You should probably invest in one of those electronic calculators jim.
he could put his socks back on, then, Ludwig. ;)
Well mathematica does a lot of it for me but it's rather dumb do can't tell me if I got the input wrong. This has happened a lot sadly...
You lot are lucky you can remember what you were taught at school. Wistful sigh.
I can't agree LESS -everything I learned has been useful, even if only periforally - and I've never needed to use a slide rule since leaving school! My love of language was enhanced by the Latin - anyone who thinks Latin is old hat doesn't realise how often we use words either directly from or influenced by Latin. I loved geography, history not so much, but from that I learned about architecture, fan vault roofing in particular.... None of it was completely useless.

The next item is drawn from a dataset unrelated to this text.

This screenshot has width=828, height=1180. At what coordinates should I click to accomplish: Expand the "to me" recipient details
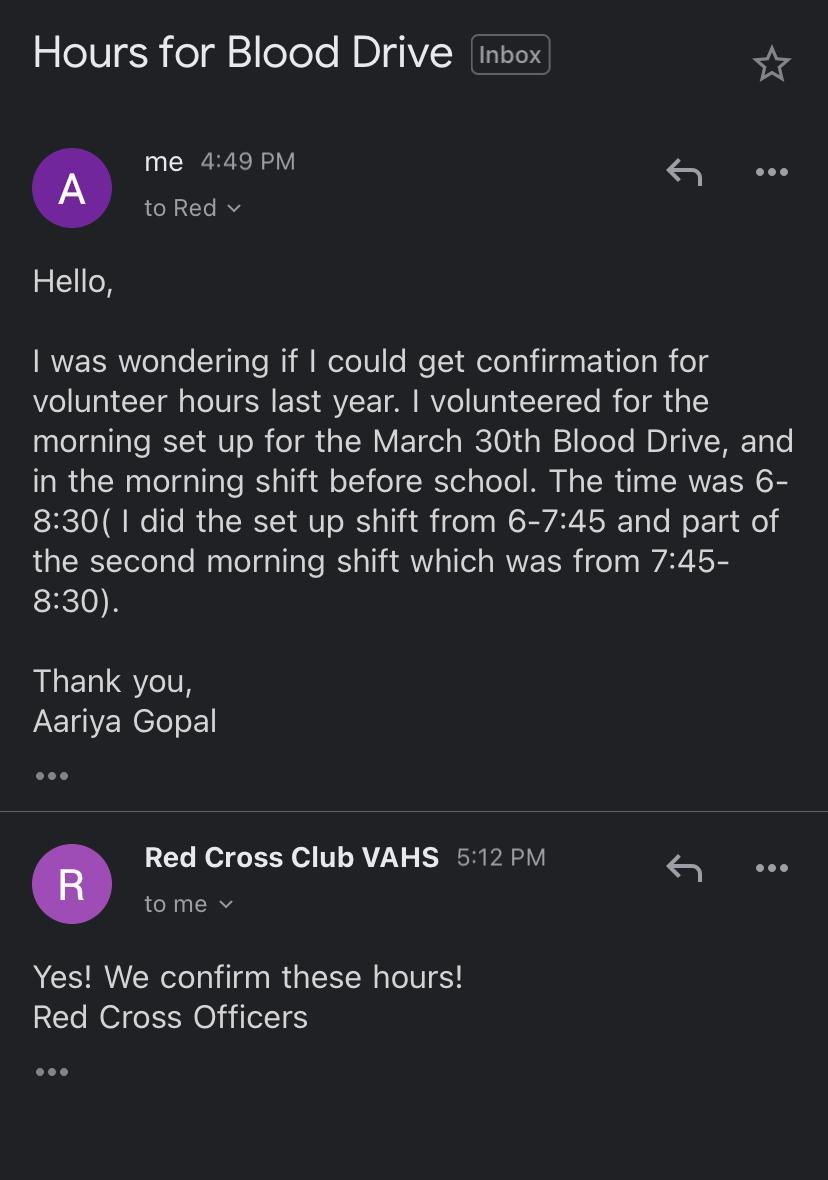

...and I still do long multiplication and long division by hand, to keep my marbles working!
What I brought away from a very expensive education: How to cook, how to iron a shirt, where my bananas come from and how they get here, what most of the Lake District is made of and the difference between a glacial and a rift valley. How to calculate how much wallpaper, fabric or carpet needed, and how to calculate the volume of my new fish pond. Also how to balance an cheque book and work out simple percentages, why it would be unwise to stand under an apple tree in the Fall, and how babies of all species are made. Then there was learning about team work, how to tackle someone in hockey without drawing the eye of the ref. and most of all how to shorten the cross-country run and stop off for a quick shandy without 'Miss' finding out.
I also learned to make curtains as part of our Needlework course, and that you don't have orgasms in flour - it's "organisms" :-)
School teaches you how to learn, communicate, and gives you a grounding in a variety of different subjects - some of which you will never have an interest in, others you may go on to develop a passion for. The specific facts, like Pythagoras theorem or the repeal of the corn laws don't matter as much as the process of learning, and the development of an inquiring mind.

Most of the so called 'useful' stuff is acquired later, and is as often as not boring as hell (how to fill in a tax return for example).
You just need to try harder...
// you don't have orgasms in flour //

Speak for yourself.
boxtops lol! our geography teacher Miss Stevens got a very red face the day she explained in a lesson that the rubber tree exuded 'Durex' stead of 'Latex'
In an effort to remember for a Geography exam about 4th year I devised the aide-memoire of Churchill and Limcot - to tell me the Chilterns were made of chalk and the Cotswolds limestone. I have actually used that in quizzes!!